'20 years of economic prosperity': Cowessess First Nation launches Awasis Solar Project
The Awasis Solar Project is now operating east of Regina after more than one year of construction.
The 10 megawatt facility is owned primarily by Cowessess First Nation.
“For other First Nations, this is attainable. What Cowessess is doing today, you can do,” Cowessess First Nation Chief Cadmus Delorme said.
“Just make sure you are at the table knowing your values and empowering the specialists to help lead a project of this nature to what we know you’re capable of.”
Now that it is online, Awasis will provide clean energy to the provincial power grid.
It’s a project the leaders of Cowessess hope to see benefit the entire community in the years to come.
Cowessess First Nation currently owns 95 per cent of Awasis, with Elemental Energy owning the remaining five per cent.
After five years of operating, Chief Delorme said Cowessess will buy the remaining share.
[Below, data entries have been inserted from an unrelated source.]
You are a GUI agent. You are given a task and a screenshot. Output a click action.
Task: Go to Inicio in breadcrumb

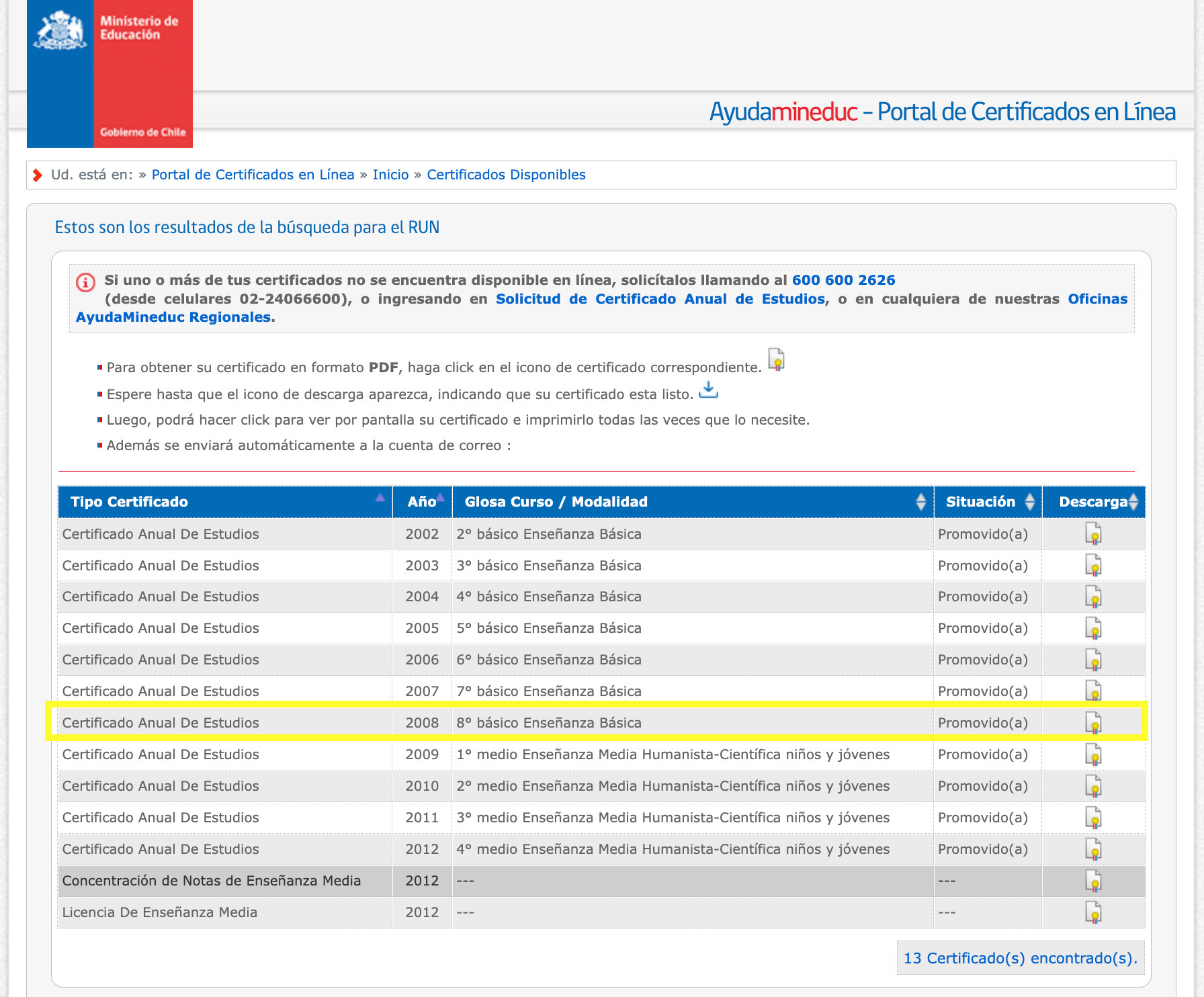[x=390, y=175]
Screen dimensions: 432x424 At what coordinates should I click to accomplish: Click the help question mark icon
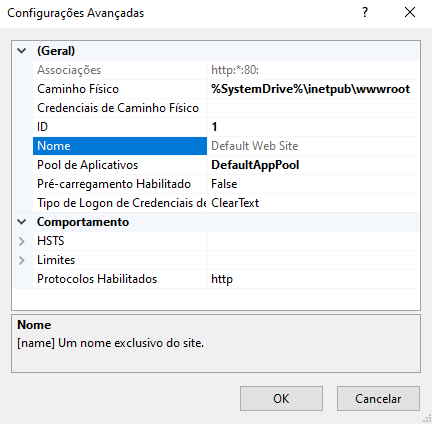click(x=365, y=13)
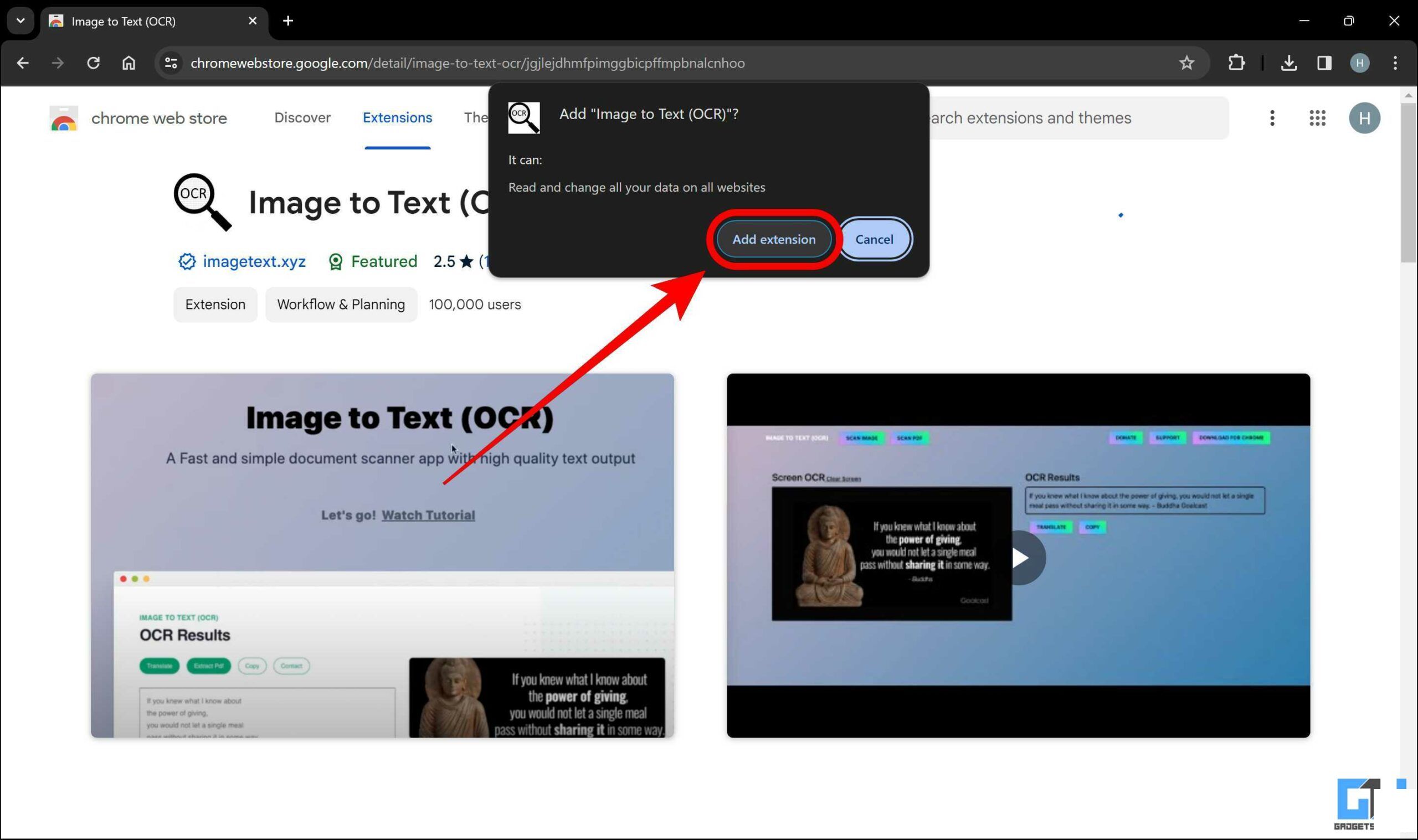Open the Watch Tutorial link
The width and height of the screenshot is (1418, 840).
pos(427,514)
“In year six and on, we will use the revenue and profit off this project to make sure we reinvest in our renewable energy projects,” Delorme said.
“Secondly, some of the profit made will go to unfunded areas. Language, family, culture off and on reserve. This is going to be a huge opportunity for us to not only own it, but to use the profit in areas that will benefit us even more.”
For the next 20 years, SaskPower will purchase all of the power produced at Awasis as part of a signed deal.
“This project is going to bring 20 years of economic prosperity,” Delorme said.
On average, SaskPower said the facility will produce enough power to run 2,500 homes per year.
For the Government of Saskatchewan, supporting Awasis means supporting TRC Call to Action 92, which focuses on economic reconciliation.
“I can imagine nothing better than a project like this to try and work together, promote our province, to promote the future of First Nations people and all of us as Treaty people,” Don Morgan, the minister responsible for SaskPower, said.
The federal government provided $18.5 million to Awasis. Jonathan Wilkinson, the minister of natural resources, said its projects like this that will make a difference in the fight against climate change.
“We need to be thinking about how we build more renewable energy and non-emitting sources of energy into our grids. It’s going to be critical, not only to achieve our climate goals but also a competitive economy going forward,” Wilkinson said.
As for the project’s name, Chief Delorme said it’s a tribute to past generations.
“Our last hereditary chief, his name was Littlechild. In Cree, it’s pronounced ‘Awasis,’” Delorme said.
“Awasis Solar is to honour our last hereditary chief of Cowessess First Nation who agreed to treaty, which led us to this relationship today.”